Where this book transcends the genre, though, is in the playful subversion of the myth. Kissac is filled with immigrants all living the good life. Yet an air of dissatisfaction pervades their idyll, most apparently of all in the story of the British painter who subsists by selling melancholy ex-pats her body and Horlicks-- rekindling those memories of home that all exiles try to erase.
Hope is a sensitive and witty writer whose sentences betray an interest in the emotions above all else. His subtly expressed disdain for our age, with its scientific certainties and slow betrayal of the feelings, saturates these memorable stories of love and death, and the curious symbiosis between the two:
"God is officially dead, and life is run from California. But then I don't care about these things. I care about signs from the heart."--Toby Green
Customer Reviews
A brilliant novelist's take on "La France profonde"

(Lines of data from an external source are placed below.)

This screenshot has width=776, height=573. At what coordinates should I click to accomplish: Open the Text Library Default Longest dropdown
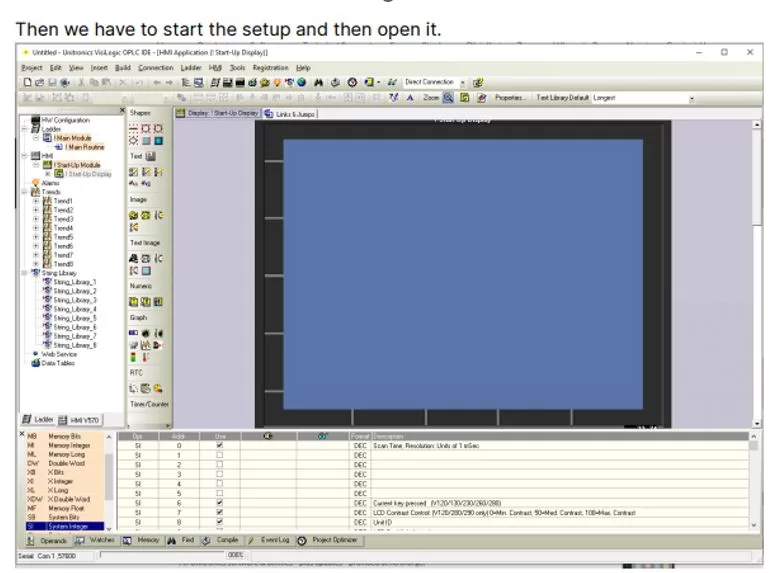(x=691, y=98)
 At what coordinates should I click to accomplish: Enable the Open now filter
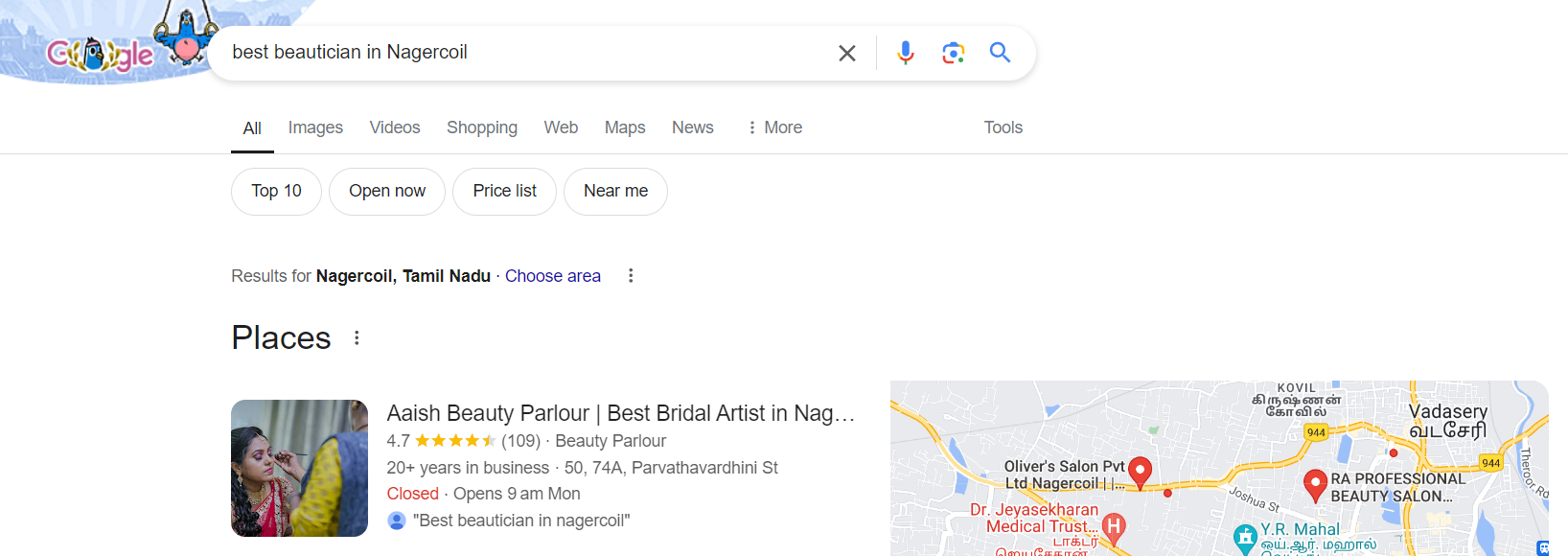click(x=386, y=191)
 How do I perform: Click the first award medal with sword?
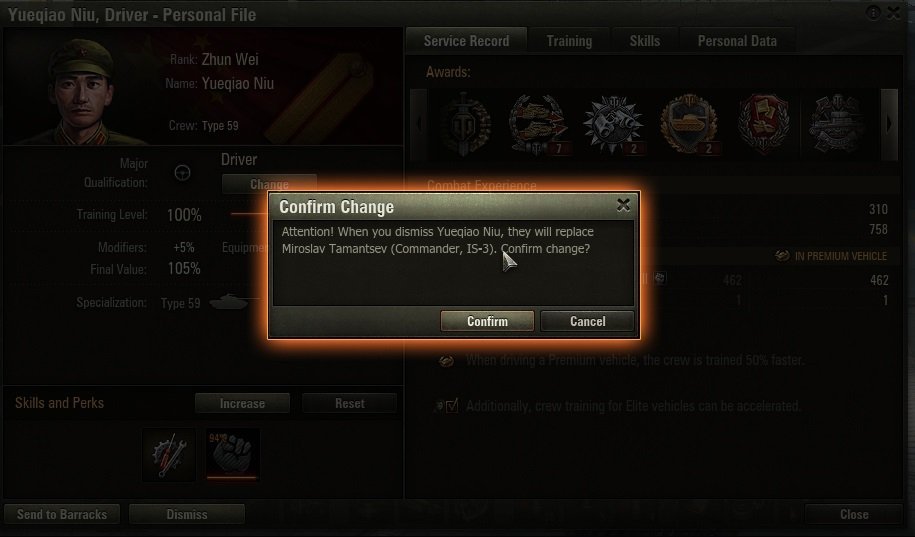(x=464, y=124)
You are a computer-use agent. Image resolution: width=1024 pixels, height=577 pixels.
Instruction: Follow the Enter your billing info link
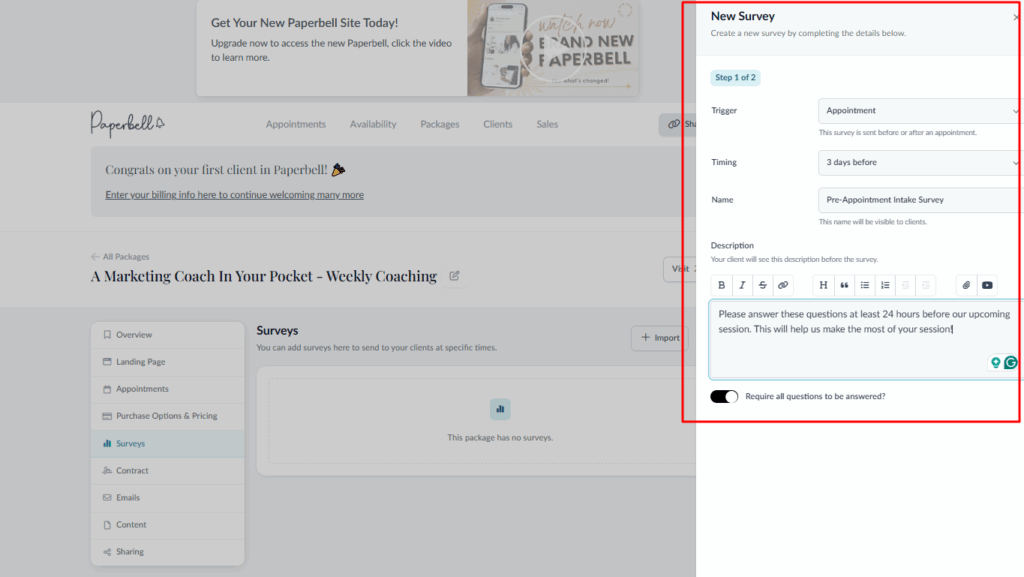(234, 195)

Hope informs us that Kissac, the village in the Midi where many of the characters in the book live out their uprooted and often idiosyncratic lives, "is not simply a place, it's a heartland". It's a composite place, an invention unmarked on any map - a moodier version of Clochemerle, where the comedy is darker. A wanderer himself, Hope encounters deep in the beautiful and wild landscape of Languedoc a fantastic gallery of refugees from elsewhere in Europe, mystics, clock repairers, prostitutes, language teachers.... And these exotic imports are depicted in the midst of an ancient social order itself painfully adjusting to the realities of the new Europe. Hope conveys a powerful feeling for history as well as character - he is well aware that he finds himself in a land that was the setting for one of the bloodiest and most violent religious and social conflicts of the middle ages, in the shape of the wars associated with the Albigensian heresy. His writing transmits a compelling sense that something of the heterodox, dissenting mood of that era resonates still in the Midi - and may well at some level be the force attracting so many oddball immigrants to the region. This is a superbly written, evocative and subtle portrait of a landscape and its various inhabitants, native or otherwise - obligatory for anyone interested in rural France, its history and culture, as well as for those who simply enjoy the delights of a fine stylist with a very perceptive eye. Strongly recommended.